Wahl and Ammann Again #2

Here’s a pretty little graph that I think that you’re going to see more of. One is using the Wahl-Ammann variation of MBH methodology applied to MBH data; the others are from low-order red noise.
Pink – no PC reconstruction from WA without strip-bark and Gaspé; black – from low-order red noise.

I worked this up to illustrate a point in the no-PC part of Wahl and Ammann, but it bears a little commentary separately. You may recall jae trying to wrap his mind around overfitting and bender getting frustrated with him. If it makes either of them happier, MBH – WA variation – is a wonderful example of overfitting that may illustrate the point for jae, who might then undertake to explain the problems to Ammann and Wahl.

The pink graphic is the no PC reconstruction from WA without strip-bark and Gaspé, resulting in a network of 70+ series (down from the 95 in their Scenario 2 due to the strip-bark sites.) If you did a multiple linear regression of NH temperature against 70+ series with little mutual relationsip in a calibration period of length 79, I think that you’d agree that it was overfitting. So what would a reconstruction look like from such a process? I haven’t illustrated that here (I’ll do that now that I think of it), but it would look a lot like the above graphic.

Here I’ve used PLS (partial least squares) rather than OLS- see my linear algebra posts as to the proof that MBH regression can be reduced to partial least squares. OLS multiplies the partial least squares coefficients by $(X^T X)^{-1}$ . If the network is close to orthogonal, then the PLS coefficients will not be changed all that much. In the simulations, to do it quickly, I’ve used a simple network with AR1=0.2 and then re-scaled the variance to match that of the series being illustrated. As you can see, there’s negligible visual difference between the MBH result and red noise.

All the reconstructions have high r2 (greater than 0.5) in the calibration period, and ~0 verification r2. This would be enough for non-climate scientists to conclude that there was overfitting.

════════

WHAT TO DO » In the Wahl and Ammann post, what AR1 value does the simple simulated network use?

THE DATA »
════════

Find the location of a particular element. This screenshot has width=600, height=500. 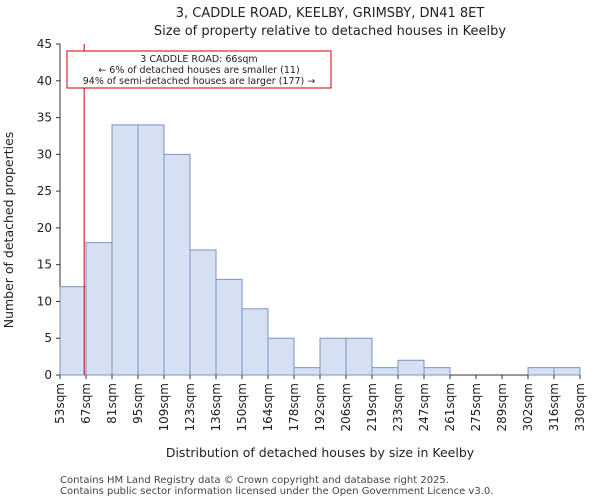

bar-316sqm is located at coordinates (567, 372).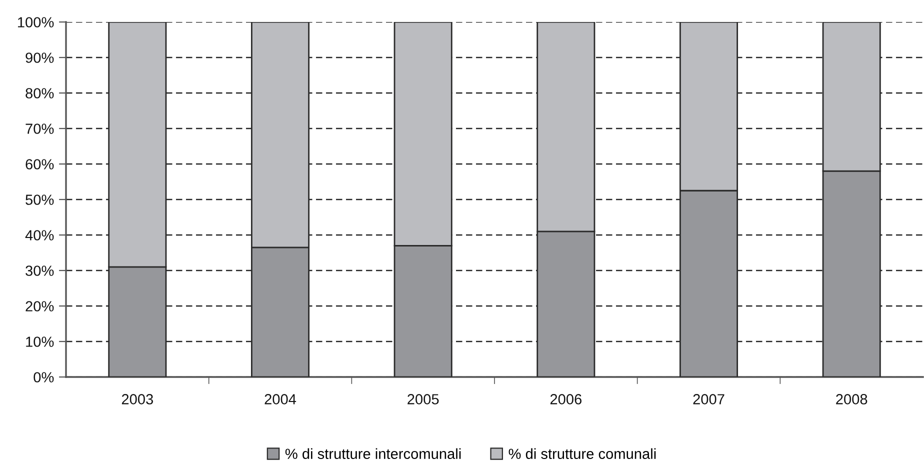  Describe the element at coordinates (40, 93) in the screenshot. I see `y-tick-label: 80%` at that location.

════════

YOUR RESPONSE » AR1 = 0.2